EXCERPT ::
On Fri, Apr 23, 2010 at 02:38:01AM +1000, Nick Piggin wrote:
Well, I've gone and done this global shrinker because I need a fix
for the problem before .34 releases, not because I like it.
Now my problem is that the accepted method of using global shrinkers
(i.e. split nr_to-scan into portions based on per-fs usage) is
causing a regression compared to not having a shrinker at all. The
context based shrinker did not cause this regression, either.
The regression is oom-killer panics with "no killable tasks" - it
kills my 1GB RAM VM dead. Without a shrinker or with the context
based shrinkers I will see one or two dd processes getting
OOM-killed maybe once every 10 or so runs on this VM, but the machine
continues to stay up. The global shrinker is turning this into a
panic, and it is happening about twice as often.
To fix this I've had to remove all the code that proportions the
reclaim across all the XFS filesystems in the system. Basically it
now walks from the first filesystem in the list to the last every
time and effectively it only reclaims from the first filesystem it
finds with reclaimable inodes.

DATA SEGMENT ::
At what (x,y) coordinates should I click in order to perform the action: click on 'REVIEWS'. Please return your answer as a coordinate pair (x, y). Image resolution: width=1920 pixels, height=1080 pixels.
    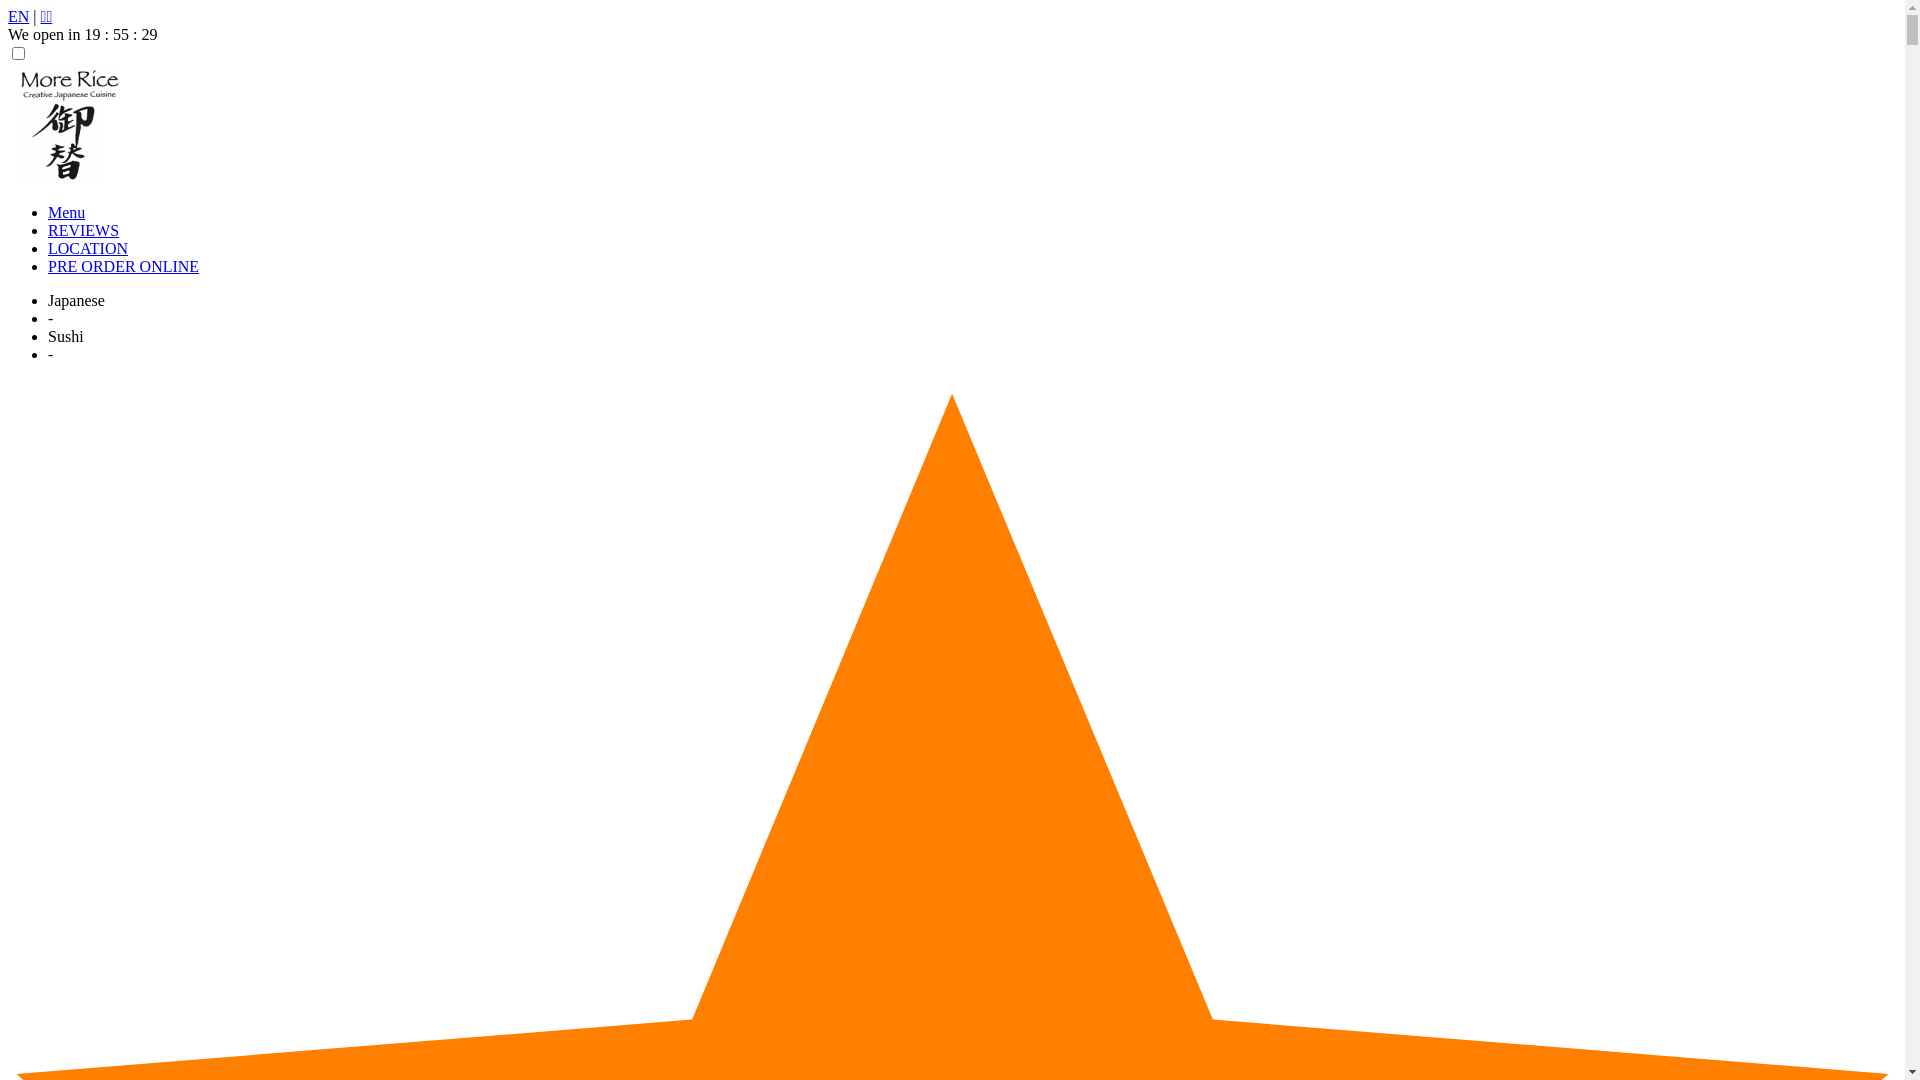
    Looking at the image, I should click on (48, 229).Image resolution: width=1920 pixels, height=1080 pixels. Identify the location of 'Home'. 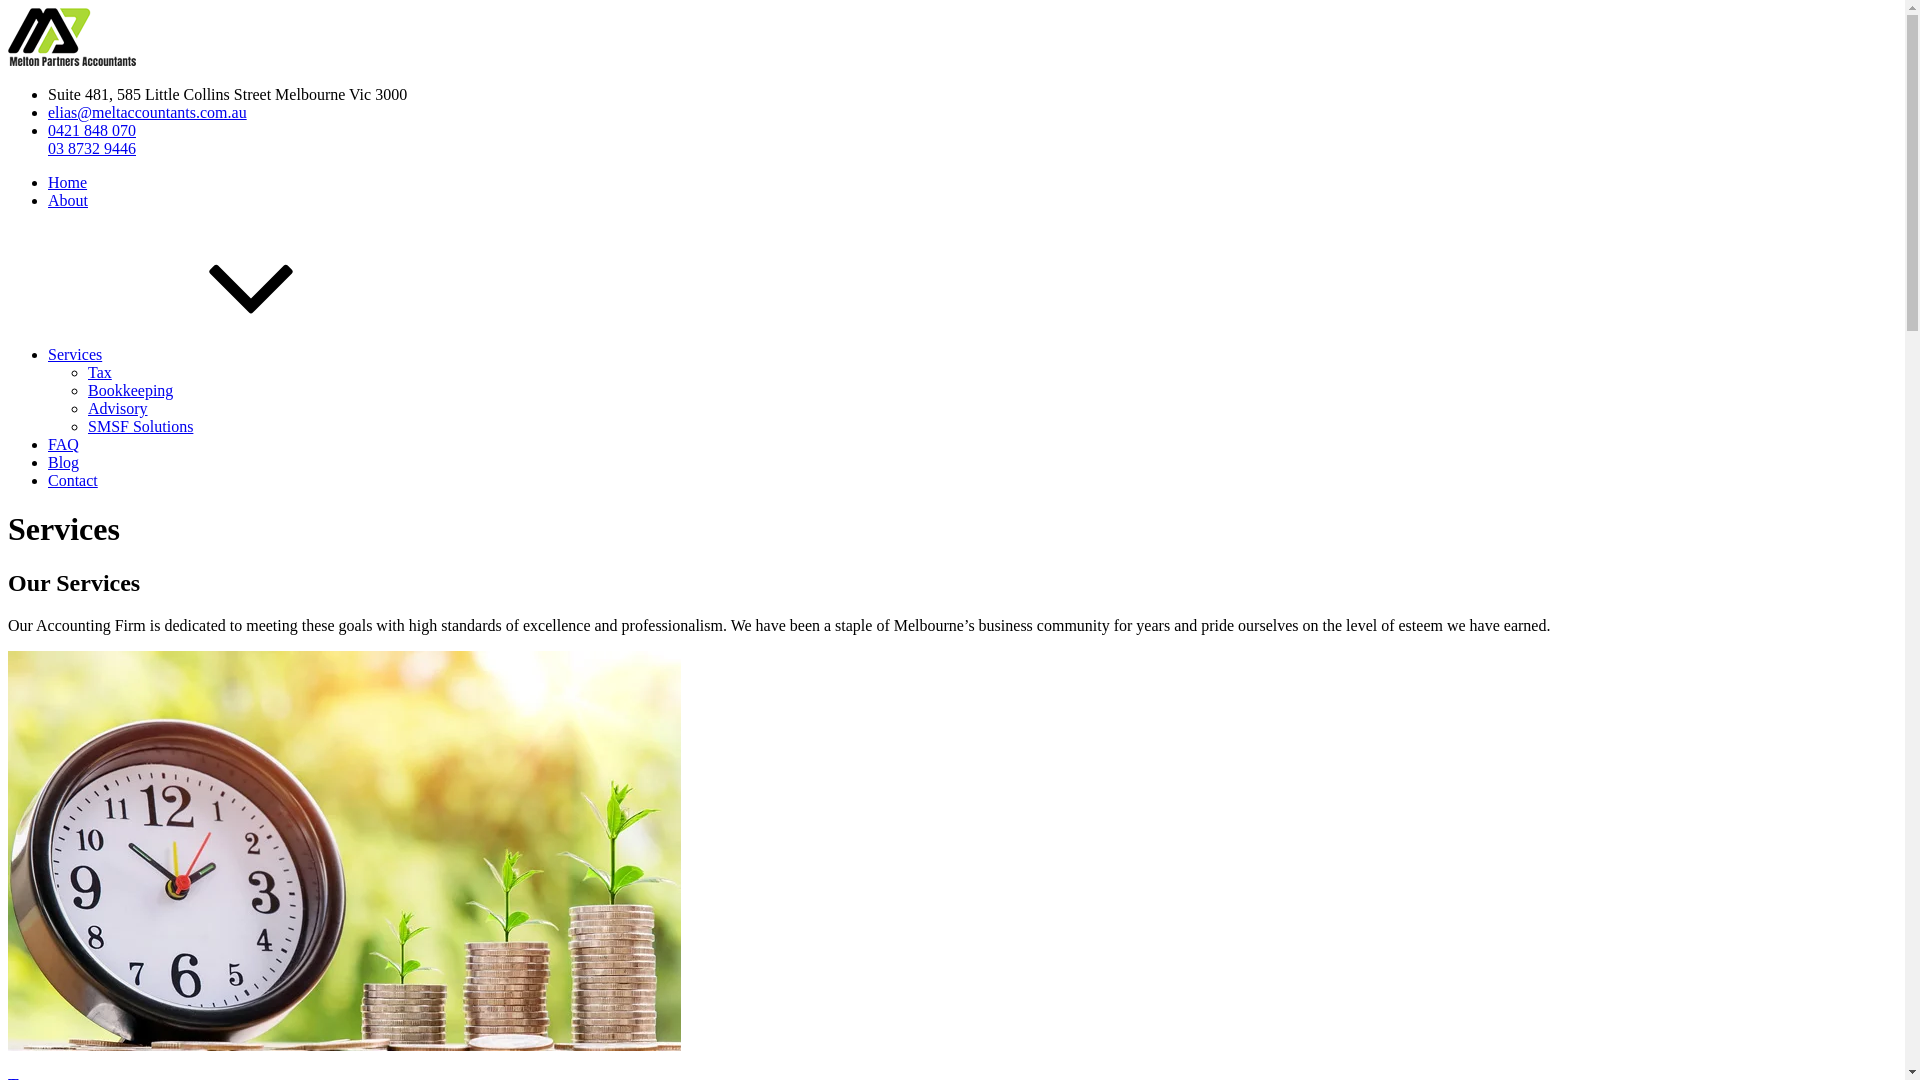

PROBLEMS ::
- a) Name the three shrinker setups that the post about the XFS shrinker regression compares.
- b) Continue the post about the XFS shrinker regression from its final sentence.
The listing plays no part here.

TASK-BY-TASK ANSWERS ::
- a) No shrinker at all, the context based shrinker, and the global shrinker.

- b)
This is exactly the behaviour the context based shrinkers give me,
without the need for adding global lists, additional locking and
traverses. Also, context based shrinkers won't re-traverse all the
filesystems, avoiding the potential for starving some filesystems of
shrinker based reclaim if filesystems earlier in the list are
putting more inodes into reclaim concurrently.
Given that this behaviour matches pretty closely to the reasons I've
already given for preferring context based per-fs shrinkers than a
global shrinker and list, can we please move forward with this API
change, Nick?
As it is, I'm going to cross my fingers and ship this global
shrinker because of time limitations, but I certainly hoping that
for .35 we can move to context based shrinking....
Cheers,
Dave.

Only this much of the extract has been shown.